Task details:
Please answer from the AuroraAI passage: how many parameters does the DigiMe center around, and on what are they based?

Supplied passage:
+++

As the program includes all short, medium and long-term objectives, it has been difficult to understand the overall picture. One of the key strategic questions has been whether the AuroraAI program's emphasis is macroeconomic (a better national economy through improved wellbeing and individually empowered citizens) or ultra-individualistic (AI helps you achieve your own life goals, whatever they may be). At the time of writing this article, this was not yet very clear.

Self-Empowerment Through DigiMe and Data-Managed Life

The DigiMe, or a “holistic 360° profile,” is essentially a digital profile or mirror, composed of certain data, attributes and their values of an individual and their situation in life. The DigiMe centers around a group of eight parameters based on the “The Stiglitz Model” eight-point list of wellbeing factors introduced by Stiglitz et al. (2009). These are: (i) Material living standards (income, consumption, and wealth); (ii) Health; (iii) Education; (iv) Personal activities including work; (v) Political voice and governance; (vi) Social connections and relationships; (vii) Environment (present and future conditions); and (viii) Insecurity, of an economic as well as a physical nature.

Stiglitz et al. (2009, p. 7) argue that these dimensions should be measured to gain insights into the socio-economic realities people live in. They frame this in the context of policies: “In effect, statistical indicators are important for designing and assessing policies aiming at advancing the progress of society.”

+++

Data segment:
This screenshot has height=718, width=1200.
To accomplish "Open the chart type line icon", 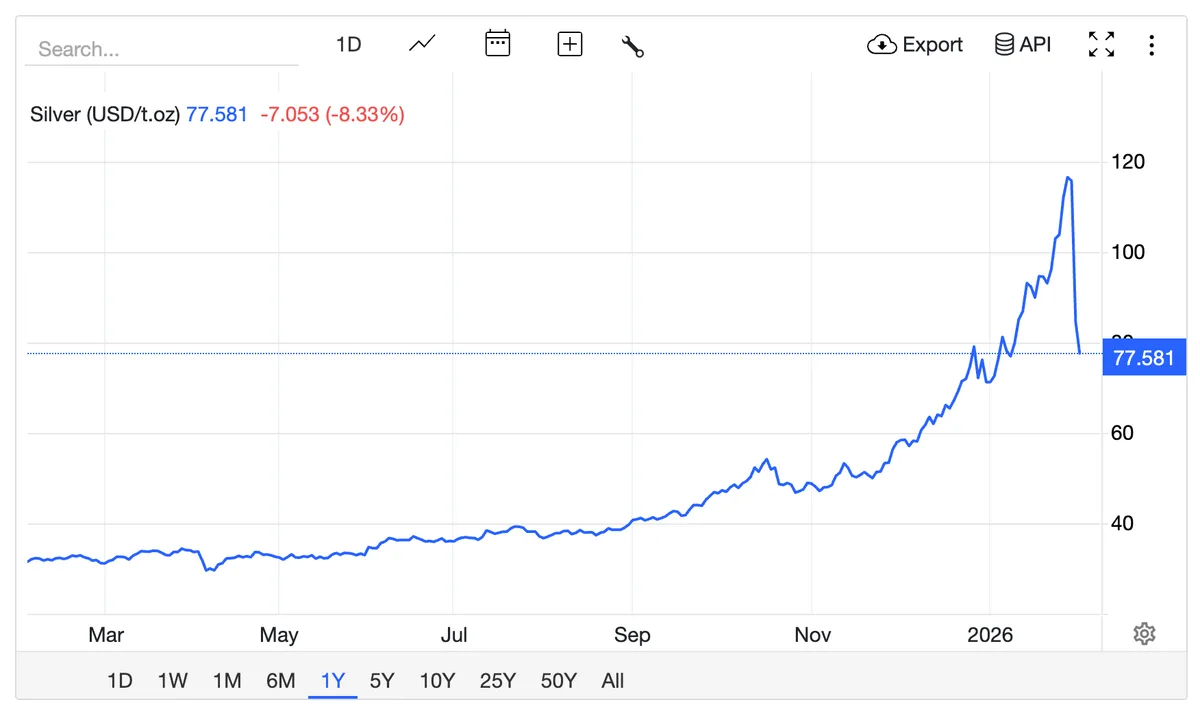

+++

Answer section:
Eight parameters, based on "The Stiglitz Model" eight-point list of wellbeing factors introduced by Stiglitz et al. (2009).